Not All Divorces Have to End Up in Court

In my almost 28 years on the bench — most of which I spent presiding over family matters in theiStock_000003599230XSmall02 Circuit Court of Lake County in Waukegan —  I had a front-row seat for an amazing display of human nature. I met families in crisis, parents in stress, and children in trouble. They arrived in my courtroom with troubling stories of conflict, loss, disappointment, sadness, anger and grief.

I listened to their stories, sorted out their issues, ruled on their motions, heard their evidence at trial, and entered orders awarding custody, dividing property, setting child support, and establishing maintenance. Over the years I believe I developed the ability to see the middle ground in a dispute and to grasp the heart of the issues presented to me. My objective was to help the parties resolve disputes without extensive — and expensive — litigation.

Now that I have left the bench and entered private practice, the pain my clients experience when restructuring a family through litigation is even more apparent. It is therefore my goal to use my experience as a judge to help people ease their pain and reduce their cost by informing them on options to resolve their disputes through an alternative to litigation, including the process of mediation.

What is mediation?
Mediation is basically a process of negotiation with the assistance of a professional but neutral advisor. The purpose is to help the parties determine their priorities, communicate effectively, and identify reasonable and mutually acceptable options to resolve their dispute.

When is mediation appropriate?
Mediation works well for people who are emotionally capable of communicating with each other and who realize the advantages of avoiding costly litigation. The parties must first be able to identify and agree upon what issues are in dispute. They must be willing to compromise to reach a resolution. And they must be prepared to accept that a mediated settlement will allow them to determine the outcome rather than having a decision imposed on them through stressful litigation and the court.

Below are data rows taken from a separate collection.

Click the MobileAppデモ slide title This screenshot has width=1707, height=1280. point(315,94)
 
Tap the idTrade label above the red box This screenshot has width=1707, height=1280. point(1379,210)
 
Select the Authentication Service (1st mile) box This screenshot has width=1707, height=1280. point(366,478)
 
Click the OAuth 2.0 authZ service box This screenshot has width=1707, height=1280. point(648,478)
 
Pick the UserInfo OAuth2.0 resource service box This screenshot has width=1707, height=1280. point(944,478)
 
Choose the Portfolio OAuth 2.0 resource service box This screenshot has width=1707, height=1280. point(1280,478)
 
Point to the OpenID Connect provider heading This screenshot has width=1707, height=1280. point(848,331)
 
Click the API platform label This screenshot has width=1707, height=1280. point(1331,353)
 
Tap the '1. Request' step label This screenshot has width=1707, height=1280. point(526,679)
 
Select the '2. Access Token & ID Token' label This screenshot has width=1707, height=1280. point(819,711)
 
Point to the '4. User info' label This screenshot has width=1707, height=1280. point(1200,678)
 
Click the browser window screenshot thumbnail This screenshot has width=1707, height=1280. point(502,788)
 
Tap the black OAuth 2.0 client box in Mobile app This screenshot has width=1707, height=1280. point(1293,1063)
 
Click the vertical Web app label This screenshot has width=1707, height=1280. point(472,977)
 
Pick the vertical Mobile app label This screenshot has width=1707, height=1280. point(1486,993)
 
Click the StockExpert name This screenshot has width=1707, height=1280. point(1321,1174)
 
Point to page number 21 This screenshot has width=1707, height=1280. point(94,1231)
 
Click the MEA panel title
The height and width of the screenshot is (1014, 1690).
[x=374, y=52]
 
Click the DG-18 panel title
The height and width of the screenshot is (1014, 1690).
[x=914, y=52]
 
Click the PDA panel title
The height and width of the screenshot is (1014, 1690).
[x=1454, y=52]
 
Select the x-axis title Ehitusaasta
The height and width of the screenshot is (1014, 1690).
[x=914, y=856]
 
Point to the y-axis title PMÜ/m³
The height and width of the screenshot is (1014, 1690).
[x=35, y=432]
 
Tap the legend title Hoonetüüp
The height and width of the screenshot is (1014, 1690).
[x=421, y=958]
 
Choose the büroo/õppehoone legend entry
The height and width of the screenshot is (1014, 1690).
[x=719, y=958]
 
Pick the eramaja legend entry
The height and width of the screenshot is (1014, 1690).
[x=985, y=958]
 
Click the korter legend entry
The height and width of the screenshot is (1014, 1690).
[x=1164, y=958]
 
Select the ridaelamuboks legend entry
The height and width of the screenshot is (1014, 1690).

When is mediation not recommended?
Mediation is not appropriate in all cases. When personality disorders, substance abuse, or domestic violence are present in a relationship, mediation is often impossible. It is also not appropriate when the parties are in heated conflict, are unable to act in good faith, or fail to fully disclose the relevant issues and their true assets.

Are there other options?
In cases where mediation is unlikely to succeed, litigation in a courtroom remains as a common alternative. However, many parties may benefit from a third option, what is known as Collaborative Law. In the collaborative process, each party retains an attorney who agrees to manage the case without court involvement. The attorneys assemble teams that may include financial experts and mental health professionals, and they work together to help divorcing couples reach a settlement out of court. If the collaborative process fails, and mediation is not seen as an option, the parties are free to pursue a litigated resolution.

Divorce is difficult. However, you can minimize the emotional and financial cost by selecting the process that is best for your family. If you and your spouse can be civil with each other, and if your goal is a fair settlement, mediation is a highly valuable process that can help both parties move forward in their new circumstances with a fresh and positive attitude.